Item coordinate data:
^^^^
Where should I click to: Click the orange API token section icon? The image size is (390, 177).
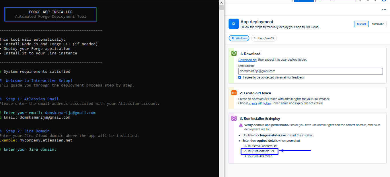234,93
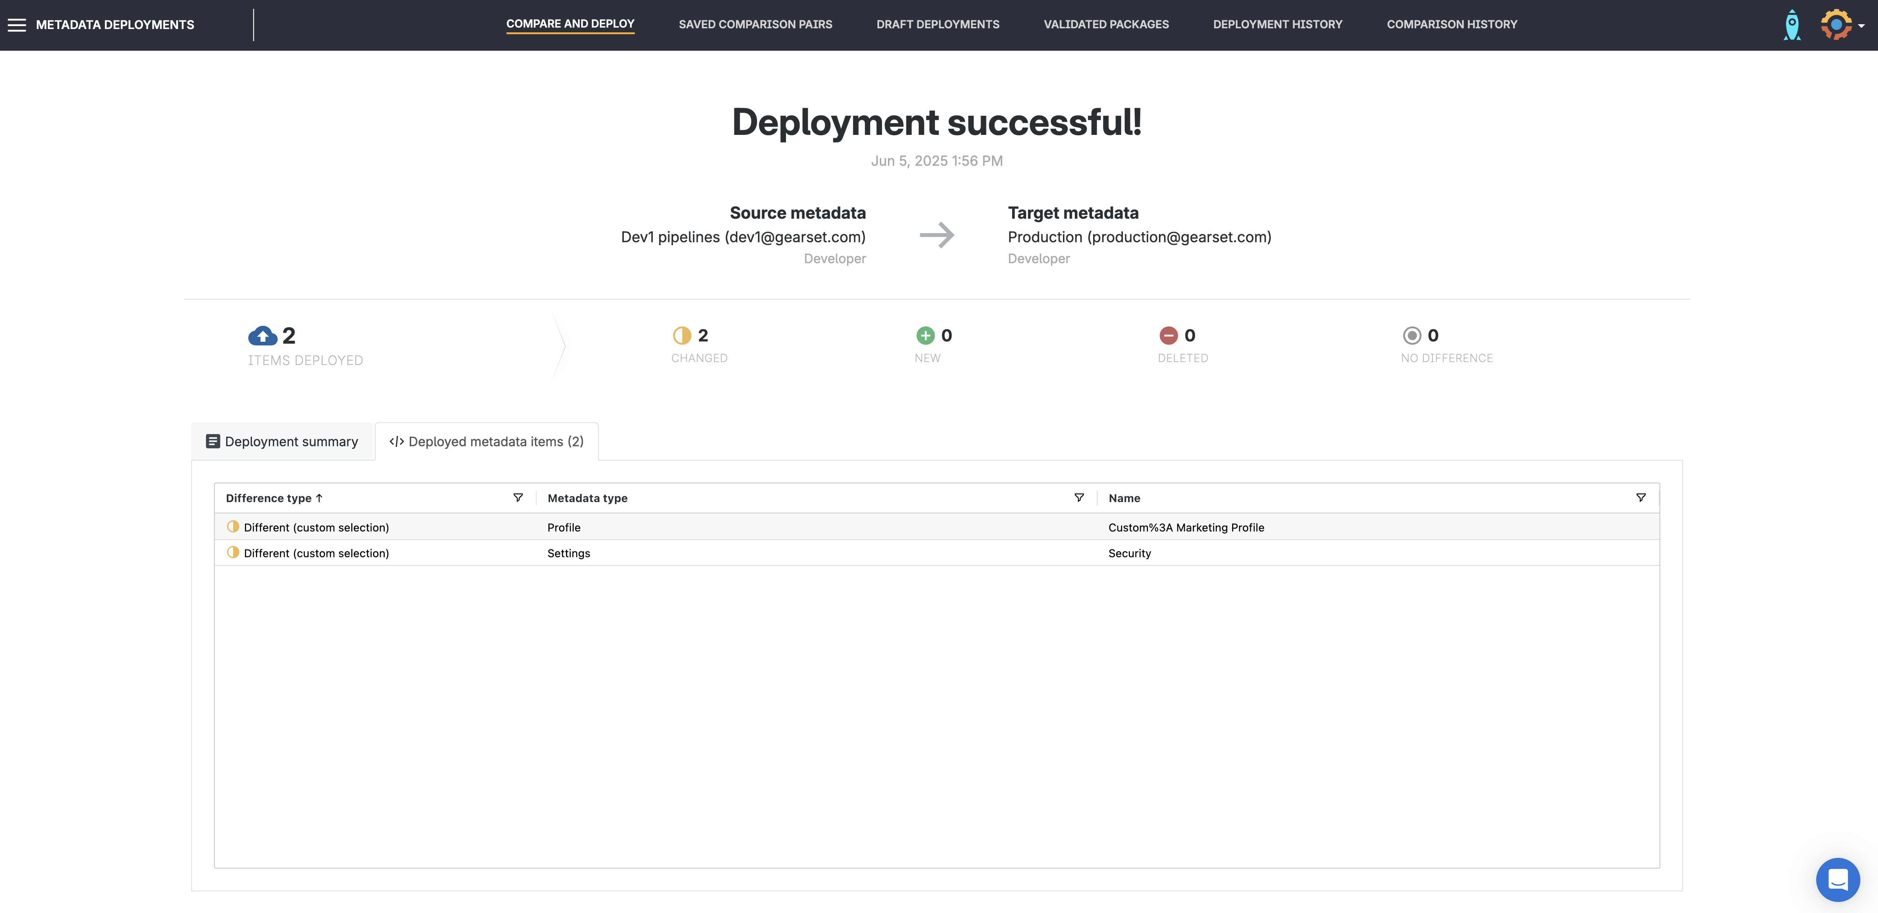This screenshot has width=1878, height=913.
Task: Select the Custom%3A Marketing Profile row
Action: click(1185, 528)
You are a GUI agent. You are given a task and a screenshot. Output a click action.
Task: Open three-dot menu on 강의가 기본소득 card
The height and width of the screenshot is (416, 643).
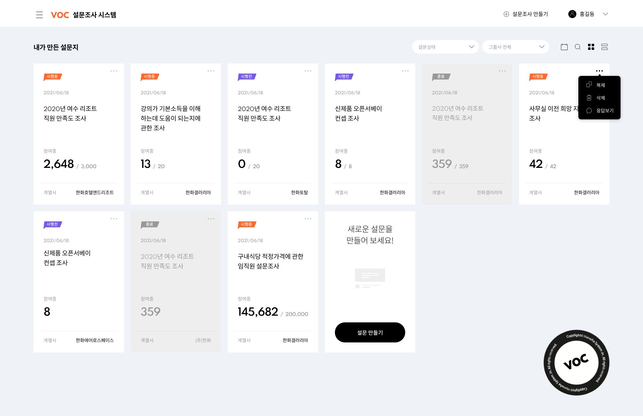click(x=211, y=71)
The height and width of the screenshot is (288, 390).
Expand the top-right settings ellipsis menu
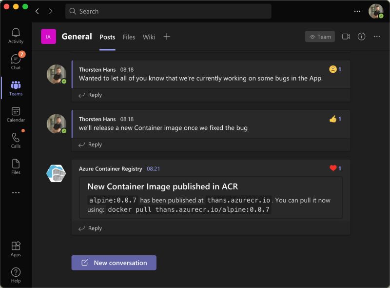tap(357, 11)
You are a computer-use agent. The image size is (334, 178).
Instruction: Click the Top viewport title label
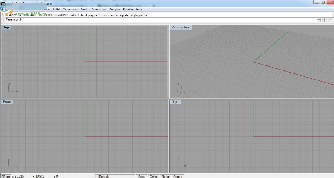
^^^^
INSTRUCTION ::
Please rewrite the entries from the line containing "The height and width of the screenshot is (288, 390)." through the end of the entries, changing "settings" to "options" and keeping everything else the same. Give only those lines, and omit the pictures.

THE RESULT ::
The height and width of the screenshot is (288, 390).
Expand the top-right options ellipsis menu
tap(357, 11)
You are a computer-use agent. The image size is (334, 178).
Instruction: Click the Top viewport title label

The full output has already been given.